Import batches are nearly immutable, so the basic approach is to compare the set of import batch ids
between your local copy and the DataHub and deal with the differences.

Also, import batches contain a ``last_update`` timestamp, which should additionaly be used to detect
changes to the import batch content. Such changes typically occur when an older report is replaced by a new one
and interest data is thus updated. Such updates only affect the "interest" report, not the underlying
usage data reports. But other report types may also change, for example when title metadata is updated, etc.

Please note that although ``last_update`` is stored **on every row**, it should be used only as a
**batch-level** signal: the maximum of the ``last_update`` timestamp for each import batch determines
the last time the import batch was changed.

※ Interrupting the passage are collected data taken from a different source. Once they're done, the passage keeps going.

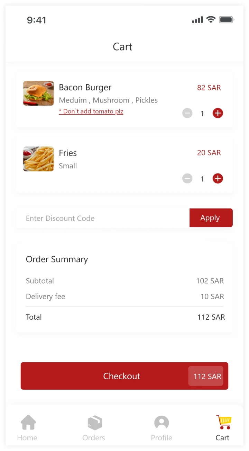Switch to the Orders tab
Image resolution: width=249 pixels, height=451 pixels.
94,428
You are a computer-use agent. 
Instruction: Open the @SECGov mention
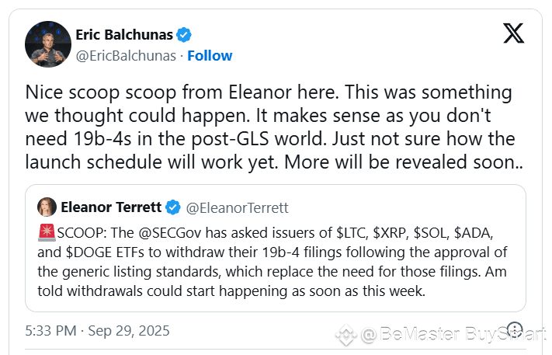pos(170,233)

The two steps below are the intended way to stay in sync.

Step 1: compare ``import_batch_id`` sets
++++++++++++++++++++++++++++++++++++++++

#. On each sync, compute the set of distinct ``import_batch_id`` values in DataHub for each report
   table you replicate.
#. Compare that set to the set of batch ids you already have locally.

Then:

* **Ids that appear in DataHub but not locally** — insert **all** rows for those ``import_batch_id``
  values from DataHub into your mirror.
* **Ids that appear locally but no longer in DataHub** — delete all rows with those
  ``import_batch_id`` values from your mirror.


Step 2: compare ``MAX(last_update)`` per shared batch
+++++++++++++++++++++++++++++++++++++++++++++++++++++

For each ``import_batch_id`` that exists **both** in DataHub and in your mirror:

#. Compute ``MAX(last_update)`` over all rows with that ``import_batch_id`` in DataHub.
#. Compare it to ``MAX(last_update)`` for the same id in your mirror.

If DataHub’s maximum is **greater than** the local maximum, CELUS has re-exported that batch — **delete** every row
with that ``import_batch_id`` from your mirror and reload the full batch from DataHub. If both maxima
are equal (and server times are trustworthy), skip that batch.


Merged views
------------

Replicating **merged views** (``TR_merged``, etc.) is optional: they are views over the base report
tables. You can mirror only the base tables and recreate equivalent logic in your environment if
needed.

Tag tables
----------

Tag tables (``title_tags``, ``organization_tags``, ``platform_tags``) do **not** carry
``import_batch_id``. Mirror them with a separate policy. They are typically much smaller than the
report tables, so a periodic full refresh would be the easiest way to keep them in sync.